Finding fleeting inspiration in the real life 2014 Badaun incident in Uttar Pradesh, writer-director Anubhav Sinha, along with his co-writer Gaurav Solanki, weave a saga that doesn’t flinch while holding a mirror to the society and retains its Bollywood essence while it is at it. But not entirely in a bad way, mind you. Sinha skillfully builds up Article 15 as a crime thriller with the numerous twists and turns. Sinha creates a tense atmosphere from the start, doesn’t let up on the grim and greys throughout the 130- minute tale, save for a few sequences here and there. Though the first half is slow on the built-up what with all the main players taking centerstage; the second half hurtles at breakneck speed, keeping viewers engaged throughout. Using words as efficiently as the gruesome visuals, Anubhav Sinha conveys a million emotions with his stark images. The cinematography by Ewan Mulligan is outstanding and his brilliant vistas stay with you a long time after the credits have rolled. The sequence of one man going into a sewer to manually unclog it and emerging soaked in the filth only to dive in again is especially hair-raising. Even the early portions of the crime scene are brutal and raw, with nary a sugar-coat!
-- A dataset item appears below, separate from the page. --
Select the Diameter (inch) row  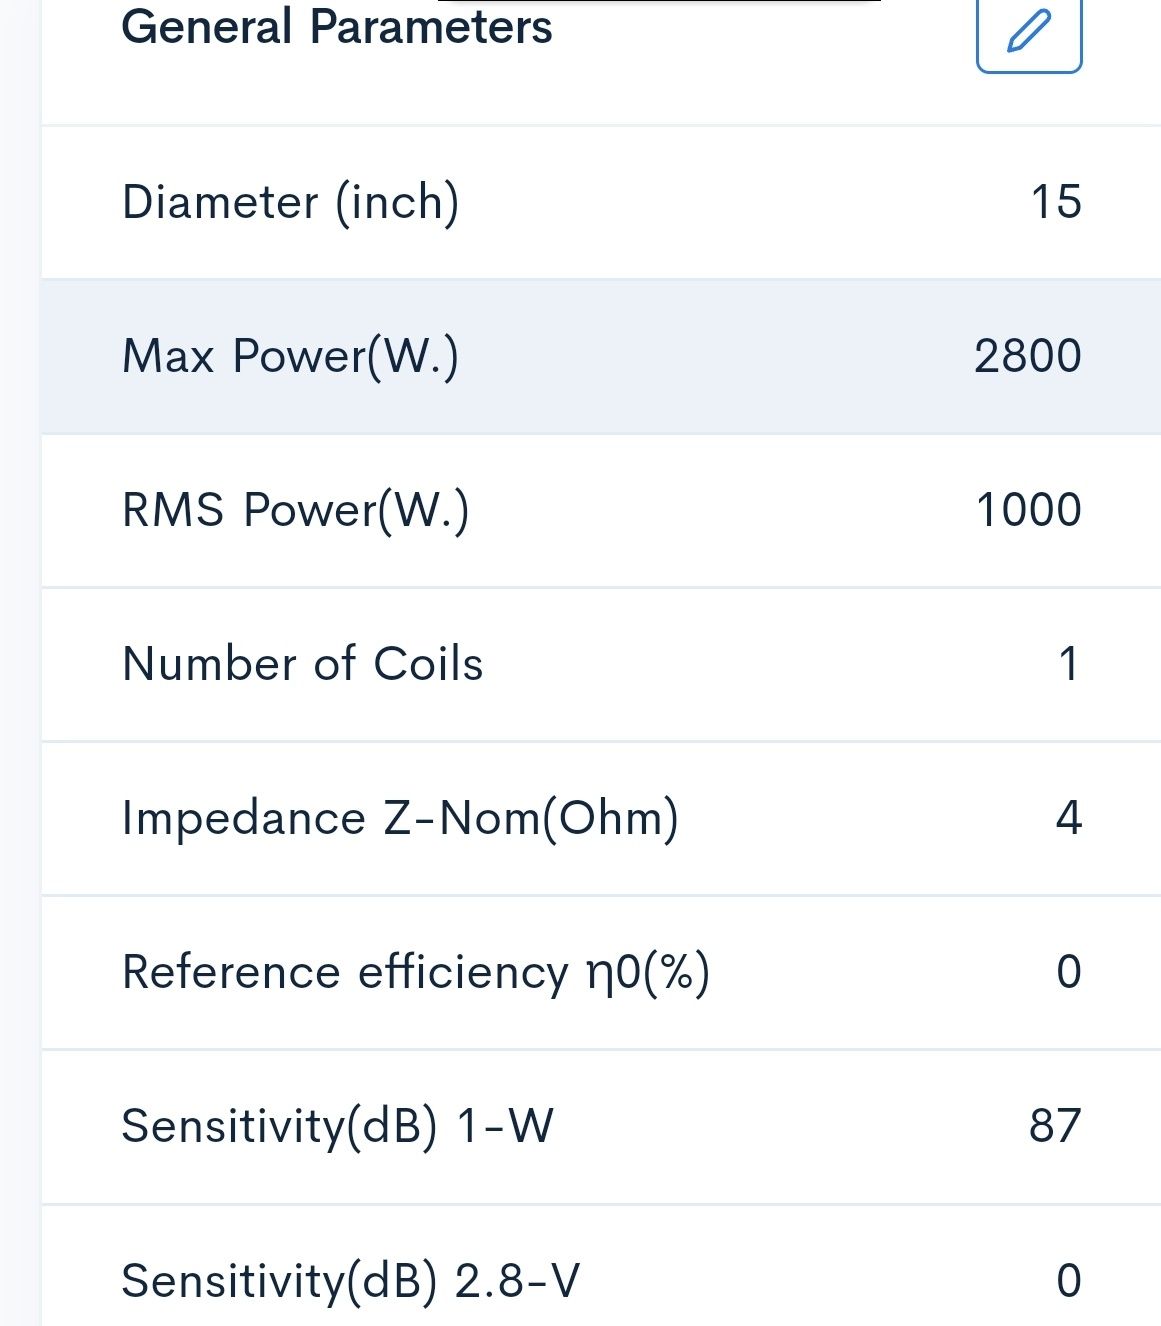[600, 202]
The cast of the movie is perhaps the biggest strength of Article 15. Apart from Ayushmann Khurrana, Anubhav Sinha-regulars including Manoj Pahwa and Kumud Mishra, the undauntibale Sayani Gupta is simply splendid. Quietly powerful and uncannily perceptive, Sayani Gupta as Gaura packs quite a punch. Kumud Mishra as Jatav is at his subdued best and is wonderful as a cop caught in difficult choices! Manoj Pahwa in his layered role is outstanding! Frustratingly resolute and unyielding, Pahwa is disgustingly superb in his portrayal of the station officer with misplaced loyalties.
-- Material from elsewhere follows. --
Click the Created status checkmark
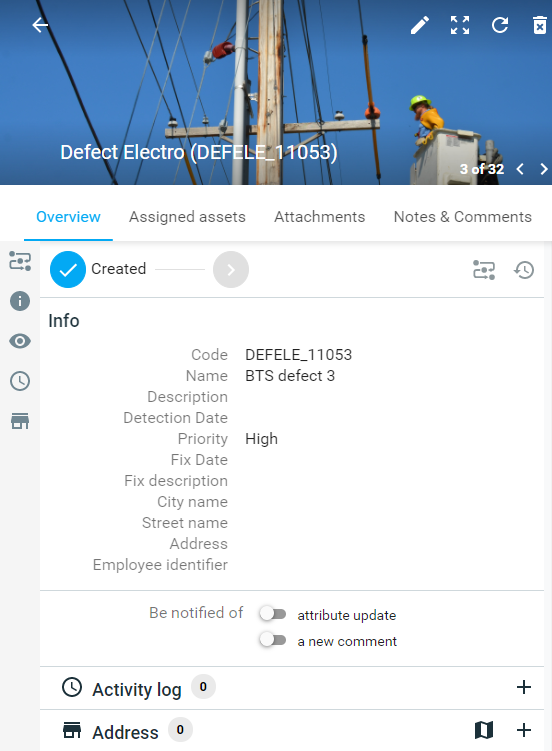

But the star of the show is undeniably, Ayushmann Khurrana! Fantastically understated and utterly relatable in his bafflement, Ayushmann plays Ayan with fabulous restraint. Be it his struggle with Hindi, or adjusting to India’s hinterlands or even his incredulity over people’s indifference, he brings alive each emotion and how! He sinks his teeth in the serious role and shines the strongest!
Equal parts compelling and poignant, Article 15 is a raw and gritty tale that needs to be seen to be believed. With a lot to take away from and a whole more to ponder upon, the film is definitely not for the weak-hearted. Go watch with an open mind and more importantly, an open heart!